Madejski later received a £5m bonus following the club's surprise promotion to the Premier League.

Off the pitch, Zingarevich's impact has been considerable.

Plans are already in place to expand the training ground and increase capacity at the Madejski Stadium, while the owner has wasted no time in building links abroad, having recently announced a partnership with Turkish giants Galatasaray. A further partnership in India is likely to follow in the coming weeks.

But on the field, things are less secure. The team are currently next to bottom in the top flight, four points adrift of Aston Villa, who are 17th, immediately above the relegation places, with nine games to go. Nerves are now well and truly jangling.

Reading were active in the close season following promotion from the Championship last year; Danny Guthrie arrived from Newcastle, Pavel Pogrebnyak from Stuttgart, as well as Pierce Sweeney, Nicky Shorey, Chris Gunter, Adrian Mariappa and Garath McCleary.

Further signings followed in January with the arrival of Daniel Carrico, Hope Akpan, Stephen Kelly and Nick Blackman.

Despite the large number of new arrivals, less than £10m has been spent bolstering the squad since winning promotion.

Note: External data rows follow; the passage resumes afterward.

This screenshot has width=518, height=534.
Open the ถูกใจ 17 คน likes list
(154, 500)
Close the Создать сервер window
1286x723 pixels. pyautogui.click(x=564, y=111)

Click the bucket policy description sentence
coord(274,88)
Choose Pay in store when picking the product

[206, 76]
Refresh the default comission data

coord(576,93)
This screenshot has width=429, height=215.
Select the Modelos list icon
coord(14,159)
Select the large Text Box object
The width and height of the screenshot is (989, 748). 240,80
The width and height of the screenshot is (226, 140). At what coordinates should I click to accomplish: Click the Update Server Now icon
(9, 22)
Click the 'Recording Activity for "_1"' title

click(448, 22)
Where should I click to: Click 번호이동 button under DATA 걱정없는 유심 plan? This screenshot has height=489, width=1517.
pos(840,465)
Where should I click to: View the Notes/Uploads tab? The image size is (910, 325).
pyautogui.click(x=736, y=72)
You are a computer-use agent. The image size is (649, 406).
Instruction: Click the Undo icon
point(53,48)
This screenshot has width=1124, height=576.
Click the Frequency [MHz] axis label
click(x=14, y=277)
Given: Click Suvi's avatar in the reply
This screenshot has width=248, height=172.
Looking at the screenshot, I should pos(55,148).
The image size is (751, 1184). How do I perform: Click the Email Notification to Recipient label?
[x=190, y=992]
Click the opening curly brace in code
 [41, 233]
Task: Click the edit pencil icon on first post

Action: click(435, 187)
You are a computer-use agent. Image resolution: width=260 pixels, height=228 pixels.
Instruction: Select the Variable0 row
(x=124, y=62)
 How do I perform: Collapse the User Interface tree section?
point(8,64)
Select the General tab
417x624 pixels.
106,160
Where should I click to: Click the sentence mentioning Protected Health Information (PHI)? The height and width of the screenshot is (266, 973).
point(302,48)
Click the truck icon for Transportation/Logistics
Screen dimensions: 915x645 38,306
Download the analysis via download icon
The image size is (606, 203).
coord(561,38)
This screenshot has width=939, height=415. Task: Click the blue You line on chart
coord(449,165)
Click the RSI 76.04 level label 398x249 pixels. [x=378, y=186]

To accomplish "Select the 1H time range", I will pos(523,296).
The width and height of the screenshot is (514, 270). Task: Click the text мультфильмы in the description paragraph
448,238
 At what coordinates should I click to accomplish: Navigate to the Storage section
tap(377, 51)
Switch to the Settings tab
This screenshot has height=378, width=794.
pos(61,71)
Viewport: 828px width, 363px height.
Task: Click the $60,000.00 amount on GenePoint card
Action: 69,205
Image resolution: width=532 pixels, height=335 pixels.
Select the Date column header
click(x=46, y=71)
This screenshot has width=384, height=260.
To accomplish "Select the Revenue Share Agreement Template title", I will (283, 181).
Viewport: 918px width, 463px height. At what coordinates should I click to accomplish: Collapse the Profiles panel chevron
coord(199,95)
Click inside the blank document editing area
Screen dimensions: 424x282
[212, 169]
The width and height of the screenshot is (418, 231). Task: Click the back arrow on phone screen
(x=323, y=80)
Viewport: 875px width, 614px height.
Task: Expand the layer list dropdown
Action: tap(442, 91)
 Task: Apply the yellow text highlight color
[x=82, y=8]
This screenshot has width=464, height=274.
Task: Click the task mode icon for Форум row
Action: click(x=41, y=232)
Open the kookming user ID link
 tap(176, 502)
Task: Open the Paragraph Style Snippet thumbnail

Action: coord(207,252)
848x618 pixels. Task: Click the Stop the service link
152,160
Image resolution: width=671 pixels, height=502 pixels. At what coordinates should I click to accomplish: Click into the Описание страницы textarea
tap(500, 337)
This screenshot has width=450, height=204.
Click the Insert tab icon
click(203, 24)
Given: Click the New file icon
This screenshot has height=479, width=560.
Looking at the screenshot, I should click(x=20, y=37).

In contrast Southampton - who went up with the Royals - spent over £30m.

Some might argue that many of the new arrivals are young players with bright futures and therefore a shrewd investment.

Winger Jimmy Kebe put it another way in December, his blunt assessment that the Royals were a "Championship squad, playing Premier League football".external-link

It is a statement with which former Reading captain and BBC pundit Adrian Williams agrees.

"McDermott won the Championship against all odds, but in all honesty he was fighting a losing battle with budgets," Williams said.

And after seeing his side booed off the pitch following a fifth successive defeat on Saturday, McDermott admitted as much himself.

"We should have spent more in the summer," he told BBC Radio Berkshire.

Reading owner on club's philosophy

Despite the riches on offer for staying in the division, Zingarevich has been prudent in attempting to ensure their survival. Whether he has been too prudent remains to be seen.

"There have been a couple of examples of how things have been mismanaged (in the past)," Zingarevich told BBC South Today last year.

"You know if you do get into financial trouble then it can be harmful to everybody. It is really important to manage it in a prudent way."

He would not have too look too far for recent examples of how chasing the Premier League dream can leave clubs in serious financial distress, most notably Portsmouth.

But having gambled in changing manager so late in the season, Zingarevich now faces another crucial decision over who should replace McDermott.

Former Swindon boss Paolo Di Canio is favourite, followed by Roberto Di Matteo, who won the Champions League with Chelsea last season.

Reading could soon have an overseas manager to add to their foreign owner - changing times for the conservative club from the Royal county, but former Reading boss Mick Gooding has sounded a word of warning for the Russian.

"I'm just hoping Reading don't end up in a similar situation Wolves find themselves," Gooding told BBC Sport.

"They sacked their manager before the end of last season, had an interim manager and this season they are near the bottom of the Championship.

"It's a big decision for the new owner to make and it will be an even bigger decision replacing him."

It is a decision that could make or break Reading's season - and reveal exactly what type of owner Zingarevich intends to be in future.